Exercise description: When a line in the data below includes "agent", pick it out and copy it.

Data section:
------------
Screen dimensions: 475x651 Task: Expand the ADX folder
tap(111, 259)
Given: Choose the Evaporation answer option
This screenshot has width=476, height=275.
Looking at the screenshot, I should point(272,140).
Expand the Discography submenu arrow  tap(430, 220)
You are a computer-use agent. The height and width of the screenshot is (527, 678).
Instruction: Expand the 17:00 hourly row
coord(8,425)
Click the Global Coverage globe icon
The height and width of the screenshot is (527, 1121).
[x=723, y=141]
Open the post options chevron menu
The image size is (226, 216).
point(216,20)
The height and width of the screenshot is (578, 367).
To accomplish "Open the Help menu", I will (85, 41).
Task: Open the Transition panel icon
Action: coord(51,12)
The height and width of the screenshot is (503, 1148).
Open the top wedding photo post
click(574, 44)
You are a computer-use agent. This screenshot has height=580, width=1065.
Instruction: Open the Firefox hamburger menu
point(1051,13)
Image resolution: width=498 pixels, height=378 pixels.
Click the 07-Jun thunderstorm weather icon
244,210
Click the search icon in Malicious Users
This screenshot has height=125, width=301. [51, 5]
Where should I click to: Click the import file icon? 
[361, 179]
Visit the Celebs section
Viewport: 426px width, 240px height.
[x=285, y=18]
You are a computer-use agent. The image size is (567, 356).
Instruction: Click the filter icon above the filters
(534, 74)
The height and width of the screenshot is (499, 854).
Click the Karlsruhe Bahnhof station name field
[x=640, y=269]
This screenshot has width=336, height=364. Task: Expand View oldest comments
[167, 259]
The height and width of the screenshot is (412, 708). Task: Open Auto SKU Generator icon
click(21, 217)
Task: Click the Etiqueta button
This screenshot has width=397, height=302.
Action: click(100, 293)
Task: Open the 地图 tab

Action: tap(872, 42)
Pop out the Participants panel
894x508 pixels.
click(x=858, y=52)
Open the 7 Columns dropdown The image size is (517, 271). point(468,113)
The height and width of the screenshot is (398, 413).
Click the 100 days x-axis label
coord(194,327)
------------
Problem solution:
You are a computer-use agent. The height and width of the screenshot is (527, 678).
You are a computer-use agent. This screenshot has height=580, width=1065.
You are a computer-use agent. The image size is (567, 356).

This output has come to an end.